Discussion in 'Anything goes' started by Mizzougrad96, Mar 10, 2014.

  1. Starman

    Starman Well-Known Member

    Our school didn't usually enter the regional spelling bee competitions, but we finally did when I was in 8th grade.

    There was a big assembly and half the school was there. Everybody in my class knew about my 'streak,' it was like LeBron James entering the one-on-one exhibition contest at your neighborhood Gus Macker tournament. All the girls were batting their eyes at me.

    I fuckin' bricked on the third or fourth word, something like 'dog.'

    I came off the stage saying, 'what the fuck.' ::) :eek: ::)

    There went my chance at romance (for that month at least). Goddammit.

    By the way, did you know there are three different ways to spell 'goddamn it,' all arguably correct?
     
  2. Mizzougrad96

    Mizzougrad96 Active Member

    My cousin told me when I was 12 that if I'm ever asked how much I study to always answer, "A lot"

    It was good advice.
    What was the word?
     
  3. Starman

    Starman Well-Known Member

    You were probably one of the first Rolling Stones fans in the second grade.

    https://www.youtube.com/watch?v=u6d8eKvegLI
     
  4. Starman

    Starman Well-Known Member

    "Acerbic." ;)
     
  5. Mizzougrad96

    Mizzougrad96 Active Member

    My 5th grade year, I won the school spelling bee on predecessor and won the regional on ukulele after several people missed it. I lost at state on milieu.

    My 6th grade year, I won the school spelling bee on grievous and lost at regionals on camaraderie
     
  6. Mizzougrad96

    Mizzougrad96 Active Member

    I love that word.
     
  7. MisterCreosote

    MisterCreosote Well-Known Member

    I just hate when the default response to my intelligence was that it must have been faked.

    Me being smart, or her being a good teacher, were not even remote possibilities in her mind, apparently.

    Fuck that bitch.
     
  8. Starman

    Starman Well-Known Member

    When Ms. Thomas opened the dictionary to the word, I piped in (without looking) with the definition, "Sour or bitter; usually in reference to a sardonic or sarcastic expr..."

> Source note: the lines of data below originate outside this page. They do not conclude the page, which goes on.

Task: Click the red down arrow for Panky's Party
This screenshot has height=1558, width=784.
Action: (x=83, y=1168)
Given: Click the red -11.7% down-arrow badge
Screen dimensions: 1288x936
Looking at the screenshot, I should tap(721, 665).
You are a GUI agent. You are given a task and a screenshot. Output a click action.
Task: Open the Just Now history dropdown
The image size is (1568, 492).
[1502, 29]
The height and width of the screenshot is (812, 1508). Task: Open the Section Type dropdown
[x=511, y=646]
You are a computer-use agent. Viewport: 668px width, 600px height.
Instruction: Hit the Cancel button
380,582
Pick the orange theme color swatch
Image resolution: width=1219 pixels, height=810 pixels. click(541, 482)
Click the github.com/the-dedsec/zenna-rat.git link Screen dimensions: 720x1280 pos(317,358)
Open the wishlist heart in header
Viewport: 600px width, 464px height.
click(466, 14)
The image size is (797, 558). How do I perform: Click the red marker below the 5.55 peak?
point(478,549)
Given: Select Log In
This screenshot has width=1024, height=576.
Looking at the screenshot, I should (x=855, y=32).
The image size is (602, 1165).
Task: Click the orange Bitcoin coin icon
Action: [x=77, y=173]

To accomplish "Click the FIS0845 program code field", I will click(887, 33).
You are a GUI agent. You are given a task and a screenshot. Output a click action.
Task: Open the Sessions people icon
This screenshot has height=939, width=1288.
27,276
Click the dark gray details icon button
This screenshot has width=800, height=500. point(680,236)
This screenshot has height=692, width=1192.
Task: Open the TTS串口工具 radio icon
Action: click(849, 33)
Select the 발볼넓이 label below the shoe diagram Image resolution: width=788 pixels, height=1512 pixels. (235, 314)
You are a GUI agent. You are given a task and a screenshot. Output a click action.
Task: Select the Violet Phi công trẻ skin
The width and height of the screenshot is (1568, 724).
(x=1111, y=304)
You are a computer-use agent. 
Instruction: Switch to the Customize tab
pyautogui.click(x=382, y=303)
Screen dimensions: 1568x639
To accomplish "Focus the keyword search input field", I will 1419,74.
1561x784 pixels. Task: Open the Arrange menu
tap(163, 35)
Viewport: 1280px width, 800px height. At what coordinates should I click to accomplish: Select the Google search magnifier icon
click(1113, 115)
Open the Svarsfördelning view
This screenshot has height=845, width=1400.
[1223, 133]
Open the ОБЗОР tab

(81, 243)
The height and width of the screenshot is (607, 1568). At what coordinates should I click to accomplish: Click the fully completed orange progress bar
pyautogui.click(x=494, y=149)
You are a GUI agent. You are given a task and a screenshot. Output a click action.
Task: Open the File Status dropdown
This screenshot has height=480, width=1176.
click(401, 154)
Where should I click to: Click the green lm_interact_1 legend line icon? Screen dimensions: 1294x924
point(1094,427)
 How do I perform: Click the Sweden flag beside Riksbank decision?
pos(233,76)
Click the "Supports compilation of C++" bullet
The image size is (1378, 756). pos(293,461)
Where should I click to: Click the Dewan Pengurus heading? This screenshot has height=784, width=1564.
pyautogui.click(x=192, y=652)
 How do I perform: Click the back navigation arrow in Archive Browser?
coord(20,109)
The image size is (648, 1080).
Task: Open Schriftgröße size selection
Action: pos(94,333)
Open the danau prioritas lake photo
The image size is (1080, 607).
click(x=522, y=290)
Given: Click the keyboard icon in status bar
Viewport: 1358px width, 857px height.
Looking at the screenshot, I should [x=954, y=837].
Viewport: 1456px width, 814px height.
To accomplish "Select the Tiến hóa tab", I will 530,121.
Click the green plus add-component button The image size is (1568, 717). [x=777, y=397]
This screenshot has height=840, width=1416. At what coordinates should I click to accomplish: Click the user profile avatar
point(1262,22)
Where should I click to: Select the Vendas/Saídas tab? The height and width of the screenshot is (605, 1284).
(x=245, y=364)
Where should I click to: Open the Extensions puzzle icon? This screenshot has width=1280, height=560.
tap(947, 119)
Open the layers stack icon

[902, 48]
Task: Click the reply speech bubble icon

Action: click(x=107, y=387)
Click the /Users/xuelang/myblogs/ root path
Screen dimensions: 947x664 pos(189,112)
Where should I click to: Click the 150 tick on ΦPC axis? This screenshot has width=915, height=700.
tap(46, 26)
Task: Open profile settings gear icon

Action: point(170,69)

    "Never mind, I know what it means." ;D :D ;D
     
  9. Versatile

    Versatile Active Member

    Giving dictionaries to spelling bee champions seems pointless.
     
  10. Mizzougrad96

    Mizzougrad96 Active Member

    I learned from my cousin to downplay how well I did in school. She's brilliant, her mom was a president of one of the UC schools and she skipped two grades, got a perfect SAT score and was tormented at an early age, which is kind of to be expected when you're 5 and in second grade.

    I skipped kindergarten, in large part because my asshole father was trying to compete with my aunt. I did fine academically, but socially things were pretty brutal. When my parents got divorced, my mom had me repeat third grade at a different school and things immediately became different for me. It was a gift from God. I went from being the smallest kid in the class to the one of the biggest. I went from being last picked for teams to being picked first.

    I'm guessing it was easier for girls, but my cousin taught me certain things like just taking tests and papers and putting them away without telling anyone what I got. It wasn't like anyone thought I was dumb, I was in the gifted classes, I won spelling bees etc... but I wasn't the Tracy Flick type who would hold up my paper to let everyone know I aced it.

    My senior year when I got a sports honor that was in the paper, they printed my SAT score, which my coach told them and wrote that I was likely going to Penn (which at the time was true), I had people come up to me and say, "I had no idea you were smart."

    Not exactly a compliment, but that was kind of the point...
     
  11. Mizzougrad96

    Mizzougrad96 Active Member

    Yeah, I don't know what they do for kids these days...
     
  12. Versatile

    Versatile Active Member

    It took me until middle school to figure out how to handle being smarter than everyone else.